▸ **Task brief**: Please output the records from the line containing "This screenshot has height=727, width=1258." through the line containing "[x=91, y=145]" as a JSON list of strings, one string per line, with blank lines left out.

▸ **Material shown**:
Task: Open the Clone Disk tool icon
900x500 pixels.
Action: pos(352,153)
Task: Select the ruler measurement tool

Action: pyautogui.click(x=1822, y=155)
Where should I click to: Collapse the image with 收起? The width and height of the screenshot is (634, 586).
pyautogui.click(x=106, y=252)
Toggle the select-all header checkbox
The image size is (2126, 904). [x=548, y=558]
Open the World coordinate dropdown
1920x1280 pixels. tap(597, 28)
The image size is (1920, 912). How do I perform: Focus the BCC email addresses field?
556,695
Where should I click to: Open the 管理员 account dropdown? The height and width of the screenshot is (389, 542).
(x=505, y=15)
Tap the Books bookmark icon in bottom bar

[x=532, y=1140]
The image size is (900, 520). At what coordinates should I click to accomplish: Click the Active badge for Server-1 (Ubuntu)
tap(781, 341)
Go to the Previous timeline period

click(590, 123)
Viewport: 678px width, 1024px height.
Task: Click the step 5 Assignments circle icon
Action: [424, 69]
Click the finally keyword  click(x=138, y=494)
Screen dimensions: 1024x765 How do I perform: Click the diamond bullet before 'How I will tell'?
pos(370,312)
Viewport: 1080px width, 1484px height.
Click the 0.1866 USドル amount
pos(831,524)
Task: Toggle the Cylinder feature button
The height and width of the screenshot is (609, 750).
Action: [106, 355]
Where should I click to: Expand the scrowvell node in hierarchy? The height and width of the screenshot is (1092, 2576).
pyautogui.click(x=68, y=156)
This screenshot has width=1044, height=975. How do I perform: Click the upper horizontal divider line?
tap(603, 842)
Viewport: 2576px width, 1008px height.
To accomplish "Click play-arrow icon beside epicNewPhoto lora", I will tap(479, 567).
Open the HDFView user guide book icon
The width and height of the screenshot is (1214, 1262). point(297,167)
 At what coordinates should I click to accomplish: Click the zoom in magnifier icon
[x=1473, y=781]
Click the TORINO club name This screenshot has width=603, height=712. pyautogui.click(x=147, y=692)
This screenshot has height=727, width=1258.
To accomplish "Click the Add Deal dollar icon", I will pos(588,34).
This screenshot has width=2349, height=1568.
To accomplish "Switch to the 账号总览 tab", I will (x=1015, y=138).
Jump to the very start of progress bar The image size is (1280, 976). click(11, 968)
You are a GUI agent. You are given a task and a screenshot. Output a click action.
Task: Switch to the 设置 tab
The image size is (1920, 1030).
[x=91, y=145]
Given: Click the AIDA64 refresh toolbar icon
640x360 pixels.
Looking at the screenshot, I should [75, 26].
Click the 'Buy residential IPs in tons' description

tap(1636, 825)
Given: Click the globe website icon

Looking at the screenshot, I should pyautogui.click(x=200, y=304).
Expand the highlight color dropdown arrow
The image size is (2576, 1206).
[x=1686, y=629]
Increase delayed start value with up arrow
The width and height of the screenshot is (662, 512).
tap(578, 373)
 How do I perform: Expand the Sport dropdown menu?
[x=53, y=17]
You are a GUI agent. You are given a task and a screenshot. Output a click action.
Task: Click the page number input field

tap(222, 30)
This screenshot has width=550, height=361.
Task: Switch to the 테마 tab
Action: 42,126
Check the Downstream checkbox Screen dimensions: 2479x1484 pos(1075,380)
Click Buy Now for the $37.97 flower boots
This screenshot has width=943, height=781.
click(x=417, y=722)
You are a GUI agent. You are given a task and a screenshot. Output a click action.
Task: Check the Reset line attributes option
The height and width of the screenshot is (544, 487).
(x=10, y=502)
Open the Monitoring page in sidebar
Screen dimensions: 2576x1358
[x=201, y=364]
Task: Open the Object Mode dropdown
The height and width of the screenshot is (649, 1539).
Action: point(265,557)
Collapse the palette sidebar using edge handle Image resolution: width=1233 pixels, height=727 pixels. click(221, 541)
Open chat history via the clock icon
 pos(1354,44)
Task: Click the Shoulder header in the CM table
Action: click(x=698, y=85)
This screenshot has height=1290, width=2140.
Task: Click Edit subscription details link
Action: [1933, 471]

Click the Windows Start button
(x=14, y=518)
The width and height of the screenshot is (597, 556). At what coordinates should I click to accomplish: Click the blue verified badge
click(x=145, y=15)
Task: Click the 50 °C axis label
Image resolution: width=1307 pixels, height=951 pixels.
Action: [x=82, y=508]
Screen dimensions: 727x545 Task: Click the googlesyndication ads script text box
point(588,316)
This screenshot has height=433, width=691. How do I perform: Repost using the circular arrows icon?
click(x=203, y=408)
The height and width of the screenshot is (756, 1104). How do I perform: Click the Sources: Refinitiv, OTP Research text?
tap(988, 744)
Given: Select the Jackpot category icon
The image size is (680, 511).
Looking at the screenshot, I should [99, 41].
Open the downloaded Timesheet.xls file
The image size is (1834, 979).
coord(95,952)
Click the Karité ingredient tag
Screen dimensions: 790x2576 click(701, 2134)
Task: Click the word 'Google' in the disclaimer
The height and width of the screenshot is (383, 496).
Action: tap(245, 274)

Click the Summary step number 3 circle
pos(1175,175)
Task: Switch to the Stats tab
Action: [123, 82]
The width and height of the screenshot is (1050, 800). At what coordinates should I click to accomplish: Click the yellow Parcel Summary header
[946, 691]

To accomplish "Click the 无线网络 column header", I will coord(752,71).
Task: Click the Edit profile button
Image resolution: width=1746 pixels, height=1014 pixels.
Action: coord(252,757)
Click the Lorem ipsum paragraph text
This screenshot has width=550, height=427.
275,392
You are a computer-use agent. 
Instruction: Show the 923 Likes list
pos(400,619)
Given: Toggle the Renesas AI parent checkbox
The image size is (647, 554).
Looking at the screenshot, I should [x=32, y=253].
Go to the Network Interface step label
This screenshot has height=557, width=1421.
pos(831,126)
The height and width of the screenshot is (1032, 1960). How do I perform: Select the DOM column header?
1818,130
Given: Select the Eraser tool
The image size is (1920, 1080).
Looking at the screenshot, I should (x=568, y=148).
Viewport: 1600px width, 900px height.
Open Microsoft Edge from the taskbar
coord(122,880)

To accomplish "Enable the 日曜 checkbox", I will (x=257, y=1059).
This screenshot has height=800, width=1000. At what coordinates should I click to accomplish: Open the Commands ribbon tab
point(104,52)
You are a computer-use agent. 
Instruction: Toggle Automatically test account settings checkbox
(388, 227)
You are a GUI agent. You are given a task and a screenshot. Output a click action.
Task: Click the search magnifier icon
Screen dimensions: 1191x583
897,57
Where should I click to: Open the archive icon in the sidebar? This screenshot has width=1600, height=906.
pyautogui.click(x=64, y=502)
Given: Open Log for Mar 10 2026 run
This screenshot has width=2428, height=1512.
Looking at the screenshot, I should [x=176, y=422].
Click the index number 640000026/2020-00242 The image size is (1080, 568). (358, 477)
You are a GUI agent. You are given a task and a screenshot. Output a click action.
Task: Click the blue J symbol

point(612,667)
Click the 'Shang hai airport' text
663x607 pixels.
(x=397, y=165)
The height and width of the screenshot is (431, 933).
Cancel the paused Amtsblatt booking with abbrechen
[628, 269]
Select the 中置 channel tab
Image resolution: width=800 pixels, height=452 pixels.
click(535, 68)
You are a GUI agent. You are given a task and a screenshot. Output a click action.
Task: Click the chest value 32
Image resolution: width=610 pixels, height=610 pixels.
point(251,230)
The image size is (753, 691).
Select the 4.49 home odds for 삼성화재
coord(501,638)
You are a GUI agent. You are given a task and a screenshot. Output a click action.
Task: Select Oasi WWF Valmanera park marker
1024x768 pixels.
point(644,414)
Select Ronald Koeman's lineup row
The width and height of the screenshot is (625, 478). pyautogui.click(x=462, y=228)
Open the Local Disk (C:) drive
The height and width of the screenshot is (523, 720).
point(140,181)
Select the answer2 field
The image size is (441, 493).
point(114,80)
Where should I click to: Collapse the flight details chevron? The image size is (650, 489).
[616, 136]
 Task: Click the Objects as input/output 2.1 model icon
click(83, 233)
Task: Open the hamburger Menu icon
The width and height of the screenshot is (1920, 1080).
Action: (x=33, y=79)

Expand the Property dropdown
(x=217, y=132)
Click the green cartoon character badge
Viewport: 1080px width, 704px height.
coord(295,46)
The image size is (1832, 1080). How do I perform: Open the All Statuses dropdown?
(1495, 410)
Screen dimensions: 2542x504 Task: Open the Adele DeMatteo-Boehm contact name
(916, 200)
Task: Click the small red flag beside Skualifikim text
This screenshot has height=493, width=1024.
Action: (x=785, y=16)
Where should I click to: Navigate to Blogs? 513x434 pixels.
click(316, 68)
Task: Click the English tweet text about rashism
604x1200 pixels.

▸ **Answer to this exercise**:
[
  "This screenshot has height=727, width=1258.",
  "To accomplish \"Click the Add Deal dollar icon\", I will pos(588,34).",
  "This screenshot has width=2349, height=1568.",
  "To accomplish \"Switch to the 账号总览 tab\", I will (x=1015, y=138).",
  "Jump to the very start of progress bar The image size is (1280, 976). click(11, 968)",
  "You are a GUI agent. You are given a task and a screenshot. Output a click action.",
  "Task: Switch to the 设置 tab",
  "The image size is (1920, 1030).",
  "[x=91, y=145]"
]